- Anna's POV -
Let's be real here: If life doesn't hand you sugar and water along with those lemons, your lemonade is going to suck.
For one, it won't even fill the pitcher one fourth of the way full unless you've got, like, thirty lemons. Two, it'll just be sour and full of pulp, which is nasty in my opinion. And three, real lemons are gross. You need some of that Country Lemonade Mix stuff or whatever it is. That's the good crap.
Sadly, I'm never handed lemons, lemonade, or anything along the lines of a delicious drink from life. My silver platter is shattered into a billion pieces, and has unfortunately tarnished. Therefore, I don't get a good life handed on a silver platter.
My phone sits horizontally to me on the wooden desk, ear buds plugged into the side and also into my ears. My hood covers my head as a substitute appliance for shade, and my head rests on my arms, which are folded on the desk as my eyes take in the wonderful world of YouTube. I'm watching "conspiracy math" in science class.
"-leads us to our next equation that proves that one plus one equals three. You see, we have two ones. Spelled out twice, because we have two ones, there are six letters: O-N-E plus O-N-E. Six letters. You with me? Good. Now, since we have two numbers: 1 and 1, we have to divide the six letters by the two actual numbers, which equals three. One plus one equals three. Now onto how four plus four equals nine. We take-"
Suddenly a knocking sound is heard, and I look up, bored with whoever disturbed my very important math lesson. I take out my right ear bud and pause the video, looking up at a teacher-looking person expectantly.
"Ms. Cardale, correct?" The teacher asks. At least I hope he's a teacher, because if he's not, his style needs help. And that's coming from someone who knows nothing about fashion whatsoever.
I nod.
"I don't know how things worked for you in other schools or at home, but I do not tolerate phones in class. I'll give you a warning since you're new, but any other time I see the device out, I will have to confiscate it," he explains.

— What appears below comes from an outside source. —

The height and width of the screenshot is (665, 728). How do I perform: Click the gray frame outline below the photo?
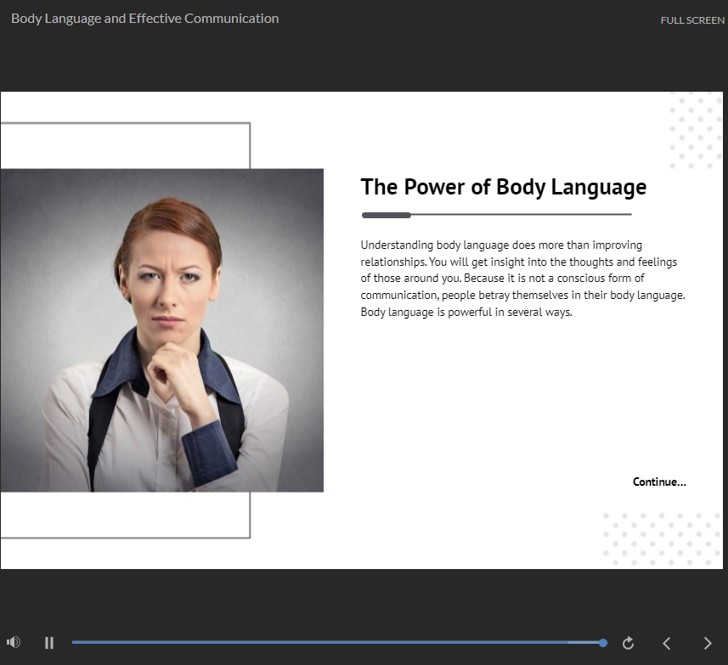[127, 537]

I roll my eyes but do what I'm told nonetheless, unplugging the ear buds and stuffing the phone into my hood's pockets. A few people to my right snicker as the teacher gives me a tight smile and goes back up to the board that has a bunch of chemical compounds on it.
They're insanely easy to understand. But so is everything else here. Or in any school for that matter. For some reason, everything comes so easily to me. Learning. But I'm not even learning, really. I could just look and absorb information. It's...too easy sometimes. But I never speak up, so no one knows how I comprehend information so simply. I don't need them to know.
I look over at the people who'd quietly chuckled and send them a hard glare. The guys just let out some amused sounds, and the girls just snort and roll their eyes.
If you think I'm such an unreliable threat then why don't you come over here and allow me to demonstrate?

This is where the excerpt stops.